From Student to Teacher: How the Community in Nantes began

– An interview with Fredão (Frederic Binyom) 

(from ForróLetters #2)

For the last seven years, forró Nantes has been offering two classes, beginners and intermediate, as well as workshops, concerts and parties. There are currently 50 students taking classes and around one hundred regular dancers who come to the parties.

Fredão, how did your experience as a student help you to become a teacher ?

I started dancing forró after many years of salsa dancing. From the first notes of music it was love at first listen, from a music, dance and cultural point of view.
Always eager to learn, to have even more fun, I took lessons in Paris with Marion Lima and I ended up becoming a member of the “Compagnie du P’tit Bal Perdu”, a group developing choreographies and performing shows. Very comfortable as a student, a long-term member of the gang and friends with everyone, I was able to help or even stand in for Marion when needed.

How did you become a forró teacher? 

I left Paris with my partner Valou (a forrozeira) to move to Nantes where forró was almost non-existent, with no structured lessons. However, I was known in Nantes as a forró dancer, having had the opportunity to give a beginner workshop there previously, and I was very quickly asked to give lessons by a dance association.

This brought a big change, a lot of thinking, and a lot of doubts. The idea of switching from being the student where I was merely an experienced dancer giving advice, the accomplice, the one who makes jokes in class, to the teacher who is expected to create and give weekly, professional classes and help students progress, terrified me. It was not at all what I wanted and I was very uncomfortable with the request in the beginning.

On the other hand, I was aware that if I wanted to continue to enjoy and share my passion, I had to give my time, my energy and therefore invest in becoming a teacher. It would have been easy to only dance with my partner, but it was better to create a community of dancers.
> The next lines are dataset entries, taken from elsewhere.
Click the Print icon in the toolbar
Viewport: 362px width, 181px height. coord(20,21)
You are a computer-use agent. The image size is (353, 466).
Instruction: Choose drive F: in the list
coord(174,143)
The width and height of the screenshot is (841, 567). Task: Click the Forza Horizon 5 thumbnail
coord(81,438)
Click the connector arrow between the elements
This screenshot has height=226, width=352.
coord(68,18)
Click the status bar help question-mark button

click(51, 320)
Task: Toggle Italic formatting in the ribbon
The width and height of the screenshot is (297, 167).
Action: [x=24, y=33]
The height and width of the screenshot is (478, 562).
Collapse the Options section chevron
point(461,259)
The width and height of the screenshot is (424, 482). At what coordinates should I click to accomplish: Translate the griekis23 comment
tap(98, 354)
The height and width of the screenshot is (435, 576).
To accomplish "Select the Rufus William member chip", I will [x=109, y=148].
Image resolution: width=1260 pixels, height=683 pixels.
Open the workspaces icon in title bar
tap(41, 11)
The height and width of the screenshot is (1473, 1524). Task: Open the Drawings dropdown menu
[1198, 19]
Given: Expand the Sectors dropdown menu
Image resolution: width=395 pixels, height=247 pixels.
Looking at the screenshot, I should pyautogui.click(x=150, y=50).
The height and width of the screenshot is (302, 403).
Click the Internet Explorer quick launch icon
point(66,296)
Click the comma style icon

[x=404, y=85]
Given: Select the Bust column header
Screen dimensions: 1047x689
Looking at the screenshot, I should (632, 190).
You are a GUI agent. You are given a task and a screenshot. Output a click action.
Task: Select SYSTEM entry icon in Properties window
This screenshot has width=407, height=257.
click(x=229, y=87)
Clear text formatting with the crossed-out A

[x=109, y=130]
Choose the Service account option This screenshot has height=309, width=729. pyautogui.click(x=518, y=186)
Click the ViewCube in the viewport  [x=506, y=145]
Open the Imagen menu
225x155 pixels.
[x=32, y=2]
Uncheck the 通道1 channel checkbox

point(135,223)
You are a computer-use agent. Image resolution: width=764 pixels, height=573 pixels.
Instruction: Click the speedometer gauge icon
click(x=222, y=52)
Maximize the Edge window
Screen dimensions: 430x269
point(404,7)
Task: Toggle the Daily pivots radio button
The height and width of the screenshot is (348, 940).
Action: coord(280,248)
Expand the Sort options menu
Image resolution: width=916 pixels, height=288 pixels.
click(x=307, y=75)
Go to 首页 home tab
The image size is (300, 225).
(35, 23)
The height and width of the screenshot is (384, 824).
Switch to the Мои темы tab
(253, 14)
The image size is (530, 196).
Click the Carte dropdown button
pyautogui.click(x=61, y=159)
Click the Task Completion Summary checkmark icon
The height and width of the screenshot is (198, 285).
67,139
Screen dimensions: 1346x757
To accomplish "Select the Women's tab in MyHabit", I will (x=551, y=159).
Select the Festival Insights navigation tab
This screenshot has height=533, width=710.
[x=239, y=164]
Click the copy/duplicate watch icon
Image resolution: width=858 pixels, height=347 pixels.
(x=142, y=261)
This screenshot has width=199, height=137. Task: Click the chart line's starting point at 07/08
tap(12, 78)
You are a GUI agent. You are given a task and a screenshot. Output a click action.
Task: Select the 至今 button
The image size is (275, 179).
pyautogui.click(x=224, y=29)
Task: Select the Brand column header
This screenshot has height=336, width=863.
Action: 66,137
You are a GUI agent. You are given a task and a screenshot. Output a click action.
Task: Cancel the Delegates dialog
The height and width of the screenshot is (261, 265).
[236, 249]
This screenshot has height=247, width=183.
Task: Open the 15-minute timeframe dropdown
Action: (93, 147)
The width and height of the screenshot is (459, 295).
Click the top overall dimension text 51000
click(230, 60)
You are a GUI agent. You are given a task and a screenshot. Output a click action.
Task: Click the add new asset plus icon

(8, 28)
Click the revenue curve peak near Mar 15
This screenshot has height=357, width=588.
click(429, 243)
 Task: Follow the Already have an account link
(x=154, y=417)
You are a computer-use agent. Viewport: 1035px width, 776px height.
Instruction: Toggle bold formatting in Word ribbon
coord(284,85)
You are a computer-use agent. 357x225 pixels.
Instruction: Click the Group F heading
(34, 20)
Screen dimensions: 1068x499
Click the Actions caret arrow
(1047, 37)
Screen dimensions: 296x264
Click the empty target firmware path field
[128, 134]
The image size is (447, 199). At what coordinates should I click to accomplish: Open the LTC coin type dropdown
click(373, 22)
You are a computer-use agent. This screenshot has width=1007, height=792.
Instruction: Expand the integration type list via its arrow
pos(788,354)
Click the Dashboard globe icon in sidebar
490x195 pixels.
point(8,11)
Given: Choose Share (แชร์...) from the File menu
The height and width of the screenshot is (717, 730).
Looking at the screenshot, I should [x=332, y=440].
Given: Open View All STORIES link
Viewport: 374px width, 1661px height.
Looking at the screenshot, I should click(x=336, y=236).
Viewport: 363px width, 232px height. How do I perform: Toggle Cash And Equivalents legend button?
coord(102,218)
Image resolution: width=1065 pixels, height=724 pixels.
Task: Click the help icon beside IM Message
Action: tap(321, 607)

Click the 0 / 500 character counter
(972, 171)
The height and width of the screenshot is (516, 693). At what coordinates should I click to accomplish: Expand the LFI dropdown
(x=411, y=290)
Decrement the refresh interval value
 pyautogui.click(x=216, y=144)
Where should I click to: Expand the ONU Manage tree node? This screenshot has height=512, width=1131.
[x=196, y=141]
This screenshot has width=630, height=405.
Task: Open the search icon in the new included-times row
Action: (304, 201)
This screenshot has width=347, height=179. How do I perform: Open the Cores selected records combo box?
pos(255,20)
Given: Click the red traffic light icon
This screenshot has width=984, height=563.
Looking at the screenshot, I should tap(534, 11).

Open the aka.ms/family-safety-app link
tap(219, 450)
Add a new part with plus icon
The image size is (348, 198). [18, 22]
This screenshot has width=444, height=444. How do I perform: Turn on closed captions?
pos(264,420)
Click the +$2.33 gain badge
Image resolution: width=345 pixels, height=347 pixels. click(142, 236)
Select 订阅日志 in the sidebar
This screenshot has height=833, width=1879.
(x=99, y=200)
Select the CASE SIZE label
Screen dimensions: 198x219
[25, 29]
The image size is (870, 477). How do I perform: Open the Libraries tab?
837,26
How is it to be a teacher? 

It’s a lot of work, pressure, and thinking as my perspective of the dance and the dancer has changed. As teachers, we are alone. I am the only organizer and teacher in Nantes and the only one in front of my students who I feel have a lot of expectations. But … It has been a great experience, and for the past seven years with Forró Nantes, I have been enjoying dancing, seeing dancers enjoying themselves, progressing and sharing the same passion as me, also with the desire to pass on this passion. Dancing forró is a great excuse to have a good time and to be together.

Any advice for those wishing to become a teacher? 

You should be ready and aware that you will have to give a lot. It requires effort, time, energy, patience, and commitment. It requires accepting that you will not always have the answers but you will have to find them. Be aware that you receive little back – this is not the main reason to be a teacher – but what you do receive back is so enjoyable that it is worth it. And it feels so good to share, that you can only love being a teacher. You also have to like people if you are going to support them. It’s a great experience where you learn every day and which enables you to question yourself all the time, as a teacher and also as a person.